読解文:
┌────────
乃木坂46に「思い出ファースト」という曲があります。2017年5月に発売された3rdアルバム『生まれてから初めて見た夢』に収録された、3期生による楽曲です。

乃木坂46の歴史で見れば、そこまで重要な楽曲ではないでしょう。何曲もある3期生曲の1つでしかないし、センターを務めた大園桃子の代表曲というわけでもありません。

それでも「3期生」にとっては特別で、本当に大切で大事な曲です。彼女達のLINEグループの名前が「思い出ファースト」であることからもそれは間違いないでしょう。

もちろん、3期生の代表曲といえば「三番目の風」だと思います。彼女達が初めてもらった、間違いなく大事な1曲です。

三番目の風は、全員で一丸となってアイドル界に風を起こしていこう、そんな強い意志を感じる曲です。「観測史上最大風速 初めての存在になろう」「一人じゃ無理でも さあ力を合わせるんだ」歌詞の通り、まさに有言実行、3期生の5年間は12人全員で、とんでもない旋風を巻き起こし続けた5年間でした。

その一方で、今回のメインである「思い出ファースト」は12人だけの愛と優しさに溢れた世界観を歌っています。振り付けも、強い意志を感じる「三番目の風」とは違い、皆でワチャワチャしている可愛らしい振り付けです。だからこそ、12人の中だけで、ずっと大切に大切にしてきた曲なのでしょう。
└────────
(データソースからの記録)
┌────────
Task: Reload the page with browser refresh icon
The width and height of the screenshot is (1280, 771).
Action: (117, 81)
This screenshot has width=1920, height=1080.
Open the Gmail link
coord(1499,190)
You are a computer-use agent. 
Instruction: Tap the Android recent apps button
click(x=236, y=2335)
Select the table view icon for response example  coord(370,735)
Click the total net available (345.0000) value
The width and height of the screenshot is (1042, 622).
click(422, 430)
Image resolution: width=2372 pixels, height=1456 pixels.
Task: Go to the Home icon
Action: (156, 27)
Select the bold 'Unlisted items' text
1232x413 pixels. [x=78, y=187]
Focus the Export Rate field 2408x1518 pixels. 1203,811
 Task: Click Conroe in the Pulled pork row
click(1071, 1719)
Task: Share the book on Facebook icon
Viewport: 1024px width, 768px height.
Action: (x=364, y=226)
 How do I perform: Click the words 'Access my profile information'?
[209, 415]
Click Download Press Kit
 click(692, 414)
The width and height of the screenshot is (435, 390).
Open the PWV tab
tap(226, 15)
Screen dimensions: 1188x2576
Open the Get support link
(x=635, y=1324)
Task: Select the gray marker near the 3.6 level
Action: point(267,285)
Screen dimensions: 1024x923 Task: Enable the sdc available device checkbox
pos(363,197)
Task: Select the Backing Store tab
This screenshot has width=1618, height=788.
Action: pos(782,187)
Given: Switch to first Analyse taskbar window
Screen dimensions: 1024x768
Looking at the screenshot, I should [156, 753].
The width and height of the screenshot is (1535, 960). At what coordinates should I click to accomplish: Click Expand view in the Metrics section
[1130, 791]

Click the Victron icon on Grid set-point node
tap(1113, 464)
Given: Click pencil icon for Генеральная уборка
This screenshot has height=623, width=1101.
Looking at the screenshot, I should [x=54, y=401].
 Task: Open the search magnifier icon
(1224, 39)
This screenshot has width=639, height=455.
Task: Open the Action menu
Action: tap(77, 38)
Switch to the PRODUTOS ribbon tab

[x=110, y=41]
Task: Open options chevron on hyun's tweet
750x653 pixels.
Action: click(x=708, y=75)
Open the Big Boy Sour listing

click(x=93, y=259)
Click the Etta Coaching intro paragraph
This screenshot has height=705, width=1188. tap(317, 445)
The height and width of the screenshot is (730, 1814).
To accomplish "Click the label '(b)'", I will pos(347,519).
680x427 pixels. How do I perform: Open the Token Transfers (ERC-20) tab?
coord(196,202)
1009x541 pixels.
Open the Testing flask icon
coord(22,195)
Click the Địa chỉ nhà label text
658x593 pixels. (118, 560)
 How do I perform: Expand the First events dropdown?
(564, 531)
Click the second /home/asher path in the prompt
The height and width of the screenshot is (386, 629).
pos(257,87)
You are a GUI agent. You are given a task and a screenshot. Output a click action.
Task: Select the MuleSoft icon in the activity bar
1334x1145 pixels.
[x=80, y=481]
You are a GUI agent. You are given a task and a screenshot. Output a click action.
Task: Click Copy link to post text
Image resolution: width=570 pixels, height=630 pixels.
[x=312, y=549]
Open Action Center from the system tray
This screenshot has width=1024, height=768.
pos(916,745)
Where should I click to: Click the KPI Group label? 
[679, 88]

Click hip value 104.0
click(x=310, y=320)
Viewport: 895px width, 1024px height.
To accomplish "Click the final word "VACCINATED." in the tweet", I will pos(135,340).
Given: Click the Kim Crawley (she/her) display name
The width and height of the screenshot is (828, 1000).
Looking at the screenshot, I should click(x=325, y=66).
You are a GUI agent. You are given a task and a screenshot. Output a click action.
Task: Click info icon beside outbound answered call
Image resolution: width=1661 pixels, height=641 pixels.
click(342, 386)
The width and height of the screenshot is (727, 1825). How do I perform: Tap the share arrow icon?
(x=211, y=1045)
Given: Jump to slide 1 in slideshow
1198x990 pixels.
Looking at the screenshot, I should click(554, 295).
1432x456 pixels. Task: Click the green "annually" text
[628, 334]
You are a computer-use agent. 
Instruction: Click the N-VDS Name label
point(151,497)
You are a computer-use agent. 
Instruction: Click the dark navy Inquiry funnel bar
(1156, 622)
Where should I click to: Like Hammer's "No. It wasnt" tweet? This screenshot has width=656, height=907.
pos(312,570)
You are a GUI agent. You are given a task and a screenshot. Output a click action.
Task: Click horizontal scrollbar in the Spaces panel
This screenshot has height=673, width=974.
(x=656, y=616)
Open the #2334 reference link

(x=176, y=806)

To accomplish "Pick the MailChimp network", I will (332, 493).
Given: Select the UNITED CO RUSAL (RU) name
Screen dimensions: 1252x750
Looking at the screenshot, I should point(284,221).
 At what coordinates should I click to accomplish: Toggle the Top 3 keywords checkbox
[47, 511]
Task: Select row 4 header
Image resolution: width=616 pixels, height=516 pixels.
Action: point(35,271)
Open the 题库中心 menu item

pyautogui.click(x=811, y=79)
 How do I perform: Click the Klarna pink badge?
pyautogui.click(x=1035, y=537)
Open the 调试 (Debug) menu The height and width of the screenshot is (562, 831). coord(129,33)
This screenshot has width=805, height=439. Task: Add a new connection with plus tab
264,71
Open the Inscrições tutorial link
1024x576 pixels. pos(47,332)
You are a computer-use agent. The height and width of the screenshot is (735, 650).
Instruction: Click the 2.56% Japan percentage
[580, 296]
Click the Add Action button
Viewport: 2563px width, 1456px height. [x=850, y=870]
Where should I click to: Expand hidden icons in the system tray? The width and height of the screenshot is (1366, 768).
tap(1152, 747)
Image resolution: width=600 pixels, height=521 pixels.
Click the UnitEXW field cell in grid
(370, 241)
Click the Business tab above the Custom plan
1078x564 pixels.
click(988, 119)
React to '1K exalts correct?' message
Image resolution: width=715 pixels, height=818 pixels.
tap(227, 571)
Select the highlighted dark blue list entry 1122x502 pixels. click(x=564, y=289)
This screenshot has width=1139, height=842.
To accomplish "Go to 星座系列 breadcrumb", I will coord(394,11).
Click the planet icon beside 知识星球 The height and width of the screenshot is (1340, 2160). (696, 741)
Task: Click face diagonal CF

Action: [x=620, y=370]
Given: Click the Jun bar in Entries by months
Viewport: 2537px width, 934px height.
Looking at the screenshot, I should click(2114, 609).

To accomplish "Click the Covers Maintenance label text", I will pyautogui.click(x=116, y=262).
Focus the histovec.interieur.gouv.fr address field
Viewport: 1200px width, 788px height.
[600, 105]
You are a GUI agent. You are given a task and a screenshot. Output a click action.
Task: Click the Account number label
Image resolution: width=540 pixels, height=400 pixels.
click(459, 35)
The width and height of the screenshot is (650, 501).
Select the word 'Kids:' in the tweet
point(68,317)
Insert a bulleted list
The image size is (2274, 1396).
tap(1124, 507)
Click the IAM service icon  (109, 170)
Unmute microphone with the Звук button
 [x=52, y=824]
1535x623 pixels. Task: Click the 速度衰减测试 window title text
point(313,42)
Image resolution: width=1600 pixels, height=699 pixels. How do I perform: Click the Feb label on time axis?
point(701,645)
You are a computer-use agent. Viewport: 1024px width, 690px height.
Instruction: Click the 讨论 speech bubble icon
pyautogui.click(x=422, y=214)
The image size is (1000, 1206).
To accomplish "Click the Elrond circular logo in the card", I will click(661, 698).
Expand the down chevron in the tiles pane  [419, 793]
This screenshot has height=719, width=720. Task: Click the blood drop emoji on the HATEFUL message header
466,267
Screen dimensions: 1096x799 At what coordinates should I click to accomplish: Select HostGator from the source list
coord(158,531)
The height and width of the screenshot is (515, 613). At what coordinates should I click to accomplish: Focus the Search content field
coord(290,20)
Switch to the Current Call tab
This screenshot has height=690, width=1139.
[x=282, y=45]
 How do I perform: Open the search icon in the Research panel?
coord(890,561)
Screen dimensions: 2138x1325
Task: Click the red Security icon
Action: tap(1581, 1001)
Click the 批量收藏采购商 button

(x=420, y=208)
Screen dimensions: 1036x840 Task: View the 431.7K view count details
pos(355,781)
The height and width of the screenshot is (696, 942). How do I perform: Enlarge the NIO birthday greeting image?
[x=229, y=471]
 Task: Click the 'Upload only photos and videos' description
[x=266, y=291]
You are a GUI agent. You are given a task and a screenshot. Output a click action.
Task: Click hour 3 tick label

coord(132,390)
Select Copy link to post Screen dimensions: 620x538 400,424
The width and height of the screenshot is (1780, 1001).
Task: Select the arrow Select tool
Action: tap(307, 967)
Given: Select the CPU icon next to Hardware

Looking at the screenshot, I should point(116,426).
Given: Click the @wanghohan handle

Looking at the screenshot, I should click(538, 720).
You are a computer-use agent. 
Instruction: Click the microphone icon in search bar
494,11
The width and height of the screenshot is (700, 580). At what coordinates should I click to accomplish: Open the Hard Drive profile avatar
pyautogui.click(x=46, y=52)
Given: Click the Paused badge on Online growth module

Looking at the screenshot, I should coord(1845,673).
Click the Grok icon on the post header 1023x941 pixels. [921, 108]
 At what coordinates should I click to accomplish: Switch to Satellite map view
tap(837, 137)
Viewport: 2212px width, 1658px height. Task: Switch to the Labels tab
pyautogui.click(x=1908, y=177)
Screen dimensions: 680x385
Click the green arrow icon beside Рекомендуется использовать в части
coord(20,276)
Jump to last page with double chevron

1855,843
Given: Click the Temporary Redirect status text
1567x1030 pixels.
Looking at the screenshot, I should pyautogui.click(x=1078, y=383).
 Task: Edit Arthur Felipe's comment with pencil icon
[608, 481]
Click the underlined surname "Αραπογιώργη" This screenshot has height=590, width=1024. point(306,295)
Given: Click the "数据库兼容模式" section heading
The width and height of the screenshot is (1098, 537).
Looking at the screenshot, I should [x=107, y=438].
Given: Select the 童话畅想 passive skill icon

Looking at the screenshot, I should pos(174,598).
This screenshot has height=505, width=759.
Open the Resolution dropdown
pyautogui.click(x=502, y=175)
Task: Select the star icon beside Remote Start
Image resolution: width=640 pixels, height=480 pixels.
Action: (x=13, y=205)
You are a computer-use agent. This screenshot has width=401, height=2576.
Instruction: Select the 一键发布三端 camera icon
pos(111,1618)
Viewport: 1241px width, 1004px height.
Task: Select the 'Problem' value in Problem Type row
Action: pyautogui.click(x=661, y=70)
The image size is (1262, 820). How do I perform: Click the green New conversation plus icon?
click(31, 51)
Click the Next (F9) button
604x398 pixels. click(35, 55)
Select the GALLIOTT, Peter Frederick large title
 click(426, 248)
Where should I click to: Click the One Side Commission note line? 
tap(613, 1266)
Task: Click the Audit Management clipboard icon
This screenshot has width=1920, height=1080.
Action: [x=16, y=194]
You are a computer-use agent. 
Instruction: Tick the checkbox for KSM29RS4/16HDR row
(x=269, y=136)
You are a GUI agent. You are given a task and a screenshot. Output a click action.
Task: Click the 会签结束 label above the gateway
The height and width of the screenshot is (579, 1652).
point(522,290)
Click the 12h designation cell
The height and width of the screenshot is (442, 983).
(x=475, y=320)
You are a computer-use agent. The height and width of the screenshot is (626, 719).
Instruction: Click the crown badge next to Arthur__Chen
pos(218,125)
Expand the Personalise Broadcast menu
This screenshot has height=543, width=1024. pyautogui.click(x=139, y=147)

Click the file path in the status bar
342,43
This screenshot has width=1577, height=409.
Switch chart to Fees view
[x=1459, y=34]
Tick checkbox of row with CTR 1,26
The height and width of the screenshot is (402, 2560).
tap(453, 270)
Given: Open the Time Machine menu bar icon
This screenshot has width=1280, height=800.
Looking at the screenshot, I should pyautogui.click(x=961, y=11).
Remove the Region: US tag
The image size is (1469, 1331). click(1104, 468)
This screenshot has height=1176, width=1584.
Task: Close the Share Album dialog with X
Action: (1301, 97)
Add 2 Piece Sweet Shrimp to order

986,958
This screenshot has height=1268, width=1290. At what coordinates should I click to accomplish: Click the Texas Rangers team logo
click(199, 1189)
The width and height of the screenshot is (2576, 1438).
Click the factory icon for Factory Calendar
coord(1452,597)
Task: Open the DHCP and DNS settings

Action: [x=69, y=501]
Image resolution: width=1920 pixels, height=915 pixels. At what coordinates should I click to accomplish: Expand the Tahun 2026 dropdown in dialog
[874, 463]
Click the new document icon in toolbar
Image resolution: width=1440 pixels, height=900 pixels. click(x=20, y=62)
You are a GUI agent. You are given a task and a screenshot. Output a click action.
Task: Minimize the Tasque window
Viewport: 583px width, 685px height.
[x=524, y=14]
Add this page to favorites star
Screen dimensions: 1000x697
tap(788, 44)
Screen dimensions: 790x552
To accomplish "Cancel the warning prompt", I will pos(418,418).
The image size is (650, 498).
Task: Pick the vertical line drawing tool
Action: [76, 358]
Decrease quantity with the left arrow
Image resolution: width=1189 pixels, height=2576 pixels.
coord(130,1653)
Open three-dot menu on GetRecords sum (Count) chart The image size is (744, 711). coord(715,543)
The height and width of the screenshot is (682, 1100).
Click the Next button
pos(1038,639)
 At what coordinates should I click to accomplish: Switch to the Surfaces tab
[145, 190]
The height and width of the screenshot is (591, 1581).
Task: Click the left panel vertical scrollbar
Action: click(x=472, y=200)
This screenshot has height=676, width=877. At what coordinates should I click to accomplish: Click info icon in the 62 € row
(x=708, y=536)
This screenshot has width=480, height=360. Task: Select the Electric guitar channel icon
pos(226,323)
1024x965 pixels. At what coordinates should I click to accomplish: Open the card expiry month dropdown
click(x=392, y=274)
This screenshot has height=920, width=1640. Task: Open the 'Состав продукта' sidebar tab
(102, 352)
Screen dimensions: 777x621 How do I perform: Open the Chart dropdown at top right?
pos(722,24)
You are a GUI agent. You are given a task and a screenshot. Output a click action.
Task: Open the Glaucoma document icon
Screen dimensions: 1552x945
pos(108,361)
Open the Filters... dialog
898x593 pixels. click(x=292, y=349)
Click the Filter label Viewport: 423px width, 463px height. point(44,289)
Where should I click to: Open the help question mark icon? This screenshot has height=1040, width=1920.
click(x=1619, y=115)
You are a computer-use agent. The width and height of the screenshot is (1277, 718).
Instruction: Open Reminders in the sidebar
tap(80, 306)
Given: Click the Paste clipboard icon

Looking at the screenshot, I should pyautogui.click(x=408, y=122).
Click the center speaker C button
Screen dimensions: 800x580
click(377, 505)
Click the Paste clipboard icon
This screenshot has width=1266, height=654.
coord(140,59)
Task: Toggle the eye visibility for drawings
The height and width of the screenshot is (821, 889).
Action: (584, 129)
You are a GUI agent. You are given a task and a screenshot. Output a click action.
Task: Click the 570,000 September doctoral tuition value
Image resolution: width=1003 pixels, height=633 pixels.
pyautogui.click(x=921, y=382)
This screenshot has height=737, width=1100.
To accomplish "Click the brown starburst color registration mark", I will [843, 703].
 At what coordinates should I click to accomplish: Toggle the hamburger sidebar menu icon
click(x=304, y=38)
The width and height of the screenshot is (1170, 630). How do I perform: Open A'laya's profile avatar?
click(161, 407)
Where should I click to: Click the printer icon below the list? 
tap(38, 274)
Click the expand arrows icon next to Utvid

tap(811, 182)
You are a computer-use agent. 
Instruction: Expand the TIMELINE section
└────────
作業指示:
1. 乃木坂46の楽曲についての読解文から、次の一文を英語に訳してください。「三番目の風は、全員で一丸となってアイドル界に風を起こしていこう、そんな強い意志を感じる曲です。」
2. 読解文のうち、「乃木坂46の歴史で見れば、そ」から「き起こし続けた5年間でした。」までを一字一句変えずに書き写してください。
記録はこの作業に関係しません。

解答:
1. "Sanbanme no Kaze" is a song in which you can feel a strong determination: let's all come together as one and stir up a wind in the idol world.

2.
乃木坂46の歴史で見れば、そこまで重要な楽曲ではないでしょう。何曲もある3期生曲の1つでしかないし、センターを務めた大園桃子の代表曲というわけでもありません。

それでも「3期生」にとっては特別で、本当に大切で大事な曲です。彼女達のLINEグループの名前が「思い出ファースト」であることからもそれは間違いないでしょう。

もちろん、3期生の代表曲といえば「三番目の風」だと思います。彼女達が初めてもらった、間違いなく大事な1曲です。

三番目の風は、全員で一丸となってアイドル界に風を起こしていこう、そんな強い意志を感じる曲です。「観測史上最大風速 初めての存在になろう」「一人じゃ無理でも さあ力を合わせるんだ」歌詞の通り、まさに有言実行、3期生の5年間は12人全員で、とんでもない旋風を巻き起こし続けた5年間でした。